Employee wellbeing at the workplace.pptx
Employee wellbeing at the workplace.pptxEmployee wellbeing at the workplace.pptx
Employee wellbeing at the workplace.pptx
 
Enzyme, Pharmaceutical Aids, Miscellaneous Last Part of Chapter no 5th.pdf
Enzyme, Pharmaceutical Aids, Miscellaneous Last Part of Chapter no 5th.pdfEnzyme, Pharmaceutical Aids, Miscellaneous Last Part of Chapter no 5th.pdf
Enzyme, Pharmaceutical Aids, Miscellaneous Last Part of Chapter no 5th.pdf
 
How to Make a Pirate ship Primary Education.pptx
How to Make a Pirate ship Primary Education.pptxHow to Make a Pirate ship Primary Education.pptx
How to Make a Pirate ship Primary Education.pptx
 

Web scraping using semi-automated browsing

  • 1. Web scraping using semi-automated browsing Michael Kurzmeier
  • 3. What is WebDriver? From W3C Recommendation: WebDriver is a remote control interface that enables introspection and control of user agents. Provided is a set of interfaces to discover and manipulate DOM elements in web documents and to control the behavior of a user agent. It is primarily intended to allow web authors to write tests that automate a user agent from a separate controlling process, but may also be used in such a way as to allow in-browser scripts to control a — possibly separate — browser. https://www.w3.org/TR/webdriver1/
  • 4. Can it be used for scraping?
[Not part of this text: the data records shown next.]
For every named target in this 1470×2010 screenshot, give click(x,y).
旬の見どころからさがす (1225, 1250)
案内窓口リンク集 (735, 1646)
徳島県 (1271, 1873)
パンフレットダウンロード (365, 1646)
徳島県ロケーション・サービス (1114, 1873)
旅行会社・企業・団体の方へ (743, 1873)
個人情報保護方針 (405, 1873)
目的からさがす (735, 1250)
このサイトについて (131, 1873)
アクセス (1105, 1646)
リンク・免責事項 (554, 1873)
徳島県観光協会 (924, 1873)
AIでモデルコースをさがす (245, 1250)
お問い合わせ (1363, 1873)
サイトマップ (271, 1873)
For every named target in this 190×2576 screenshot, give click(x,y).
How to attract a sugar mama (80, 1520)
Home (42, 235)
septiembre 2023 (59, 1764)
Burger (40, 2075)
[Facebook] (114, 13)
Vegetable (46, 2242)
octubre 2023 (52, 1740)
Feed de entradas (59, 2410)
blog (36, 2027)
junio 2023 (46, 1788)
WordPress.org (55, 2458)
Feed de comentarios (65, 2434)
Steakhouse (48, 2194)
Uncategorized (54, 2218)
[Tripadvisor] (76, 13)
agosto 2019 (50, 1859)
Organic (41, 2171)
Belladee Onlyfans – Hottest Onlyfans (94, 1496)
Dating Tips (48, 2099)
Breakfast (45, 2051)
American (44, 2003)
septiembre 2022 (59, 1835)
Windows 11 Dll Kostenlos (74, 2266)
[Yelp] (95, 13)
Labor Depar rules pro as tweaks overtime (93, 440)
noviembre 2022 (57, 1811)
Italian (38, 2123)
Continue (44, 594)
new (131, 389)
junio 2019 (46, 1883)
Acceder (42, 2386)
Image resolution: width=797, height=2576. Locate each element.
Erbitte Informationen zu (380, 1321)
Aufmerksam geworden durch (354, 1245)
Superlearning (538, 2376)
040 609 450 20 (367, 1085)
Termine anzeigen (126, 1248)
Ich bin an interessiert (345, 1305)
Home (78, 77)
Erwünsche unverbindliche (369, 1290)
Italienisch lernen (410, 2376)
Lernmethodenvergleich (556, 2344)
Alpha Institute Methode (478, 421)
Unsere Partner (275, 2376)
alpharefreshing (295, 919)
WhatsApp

WebDriver can: ● Open a browser window ● Open a URL ● Identify the page status (loads, timeout, redirect) ● Identify and interact with elements (click links, extract data, tell if an element it present or not) So … sounds good?
  • 5. Pros and Cons WebDriver actually loads the entire page in a browser - it is slow but can handle backend-dependent sites better than wget It offers more interaction with page elements but this means you need to know the target site well It is a “what you see is what you get” solution, which is good and bad at the same time
  • 6. Target is iframe (the defaced page) But metadata is outside iframe Need screenshot to scan captures more quickly Captchas, js, popups URL schema for MD: http://zone-h.com/mirror/id/ 1002 Page mirror: http://zonehmirrors.org/defa ced/alldas/2000/10/12/www .jpbdbkl.gov.my/
  • 7. Workflow ● Open Browser (profile with Noscript enabled) ● Go to https://www.zone-h.org/mirror/id/{Number} ● If page loads: capture metadata, load iframe ○ If iframe loads: capture iframe, take full-page screenshot ● If multiple pages do not load: ○ Assume you are in a bad batch and increment first by 1-9, then by 10-100 ● Continue on until banned for the day (~800 requests) or target reached
  • 8. Sample output with two failed captures and random id increments
  • 9. Application Go where no wget has gone before -> scrape interactive, high-value sites Very customizable scraping solutions More target interaction possible -> queries, searches etc.